The liberal tilt is still there. In a recent alumni interview with the Yale Daily News , Lauter was asked what one question he would ask President Obama: "A good politician almost always has an answer for one question. But if I could ask just one, it would be whether he now thinks he made a mistake by not asking for a bigger stimulus package his first year."
On October 16, 1995, Washington Post media reporter Howard Kurtz noted Lauter's sympathy for Bill Clinton was demonstrated early, helping Clinton establish a reputation for sensitivity toward women (believe it or not) by spreading a carefully circumscribed story about his defense of his mother against his stepfather:
In the first days of 1992, Clinton was barely known to most Americans. But the Arkansas governor was generating a favorable buzz in the incestuous community of political writers and party insiders. Joe Klein, then with New York magazine, was the first to trumpet this with a cover story whose headline posed the question that all profiles seek to answer: "Who Is This Guy?"
Part of the response was contained in a moving anecdote involving young Billy Clinton and his stepfather, Roger, a violent drunk who often beat his wife. "I just broke down the door of their room one night when they were having an encounter and told him that I was bigger than him now, and there would never be any more of this while I was there," the candidate recalled.
Klein says he first heard the story from Clinton's mother, Virginia Kelley, and then asked the governor about it. "He said, 'You know, I've never talked about this before, but you've been fair to me so I'll do it.' It seemed a little bit stagey.
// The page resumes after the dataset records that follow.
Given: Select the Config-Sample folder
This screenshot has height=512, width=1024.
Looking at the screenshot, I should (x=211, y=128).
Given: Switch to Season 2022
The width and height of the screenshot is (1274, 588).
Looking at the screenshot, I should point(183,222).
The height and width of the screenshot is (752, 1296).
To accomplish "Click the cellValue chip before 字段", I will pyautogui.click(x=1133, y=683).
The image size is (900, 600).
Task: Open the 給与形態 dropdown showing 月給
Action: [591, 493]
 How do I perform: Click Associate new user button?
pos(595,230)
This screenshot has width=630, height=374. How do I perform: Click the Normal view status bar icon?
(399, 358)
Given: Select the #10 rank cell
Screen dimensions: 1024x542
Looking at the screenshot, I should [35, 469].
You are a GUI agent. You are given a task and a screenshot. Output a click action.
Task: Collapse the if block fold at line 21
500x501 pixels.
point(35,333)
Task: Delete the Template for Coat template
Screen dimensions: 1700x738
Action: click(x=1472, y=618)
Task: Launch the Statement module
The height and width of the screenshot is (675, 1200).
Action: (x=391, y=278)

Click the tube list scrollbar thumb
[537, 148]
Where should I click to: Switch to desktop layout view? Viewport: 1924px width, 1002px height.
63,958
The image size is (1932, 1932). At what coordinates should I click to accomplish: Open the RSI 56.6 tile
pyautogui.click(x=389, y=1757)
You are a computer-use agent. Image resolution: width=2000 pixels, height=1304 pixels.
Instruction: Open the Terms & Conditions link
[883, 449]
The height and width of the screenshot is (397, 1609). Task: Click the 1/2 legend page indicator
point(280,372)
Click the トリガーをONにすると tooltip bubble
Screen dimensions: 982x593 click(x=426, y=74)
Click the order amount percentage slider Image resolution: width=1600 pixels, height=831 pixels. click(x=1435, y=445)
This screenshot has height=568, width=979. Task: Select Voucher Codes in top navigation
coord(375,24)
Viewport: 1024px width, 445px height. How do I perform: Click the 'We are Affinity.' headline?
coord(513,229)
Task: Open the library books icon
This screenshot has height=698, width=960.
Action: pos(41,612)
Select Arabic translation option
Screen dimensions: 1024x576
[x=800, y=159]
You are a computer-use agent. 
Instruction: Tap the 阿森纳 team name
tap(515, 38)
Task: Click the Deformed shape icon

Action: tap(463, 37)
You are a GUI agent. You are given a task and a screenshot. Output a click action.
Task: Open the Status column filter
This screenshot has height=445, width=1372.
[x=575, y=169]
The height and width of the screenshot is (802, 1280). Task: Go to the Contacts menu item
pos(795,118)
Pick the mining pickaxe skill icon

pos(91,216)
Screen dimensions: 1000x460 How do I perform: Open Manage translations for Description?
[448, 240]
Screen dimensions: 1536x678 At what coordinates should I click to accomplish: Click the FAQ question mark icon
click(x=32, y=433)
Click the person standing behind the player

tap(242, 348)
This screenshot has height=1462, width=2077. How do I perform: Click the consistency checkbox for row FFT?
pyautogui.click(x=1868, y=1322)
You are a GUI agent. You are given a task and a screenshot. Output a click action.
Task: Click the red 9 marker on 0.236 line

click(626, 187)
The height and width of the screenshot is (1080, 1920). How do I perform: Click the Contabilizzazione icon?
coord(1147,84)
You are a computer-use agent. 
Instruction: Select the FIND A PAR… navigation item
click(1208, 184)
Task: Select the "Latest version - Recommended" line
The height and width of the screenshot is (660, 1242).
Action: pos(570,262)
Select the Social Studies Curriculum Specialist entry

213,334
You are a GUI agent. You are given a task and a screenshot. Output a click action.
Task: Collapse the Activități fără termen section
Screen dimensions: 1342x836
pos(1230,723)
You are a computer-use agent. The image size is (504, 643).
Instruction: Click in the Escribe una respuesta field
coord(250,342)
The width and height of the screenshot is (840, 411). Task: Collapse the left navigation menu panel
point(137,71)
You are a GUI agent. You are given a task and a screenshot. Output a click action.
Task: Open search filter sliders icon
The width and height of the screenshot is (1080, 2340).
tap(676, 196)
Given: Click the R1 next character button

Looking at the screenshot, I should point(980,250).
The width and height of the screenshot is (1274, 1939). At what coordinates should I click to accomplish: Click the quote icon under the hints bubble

But if it was planned on their part, it was done extremely subtly."
During the same period, Clinton and his mother were telling the same tale to David Lauter of the Los Angeles Times. Lauter did not underplay its significance.
"Thirty-two years later," his story began, "Virginia Kelley still remembers the scene 'as clear as day' . . . She watched as her son, still a boy but a head taller than his stepfather, walked over to the older man's chair . . . 'I don't know what I will do if you ever strike my mother again,' he said. 'I would advise you never to strike her again' . . .
"The bringing of peace to his mother's home was a shaping event for Bill Clinton, one that set a course for his life and his life's work . . ."
But it was not quite as simple as that. A couple of weeks later, David Maraniss of The Post reported on young Clinton's testimony in his mother and stepfather's divorce proceedings, which made Clinton sound considerably less heroic. "The last occasion in which I went to my mother's aid, he threatened to mash my face in if I took her part," the teenager testified. Clinton told Maraniss he had "blocked out" memories of this testimony.
In his recently published biography of Clinton, Maraniss unearthed new evidence that Roger Clinton continued to physically abuse and threaten his wife in the months after the much-touted confrontation with his stepson. The uplifting anecdote, so perfect for profile writers, was incomplete.
Still, the theme for the '92 campaign had been set.
Let's hope that doesn't underline what kind of coverage Lauter will be offering President Obama moving forward. Readers deserve better.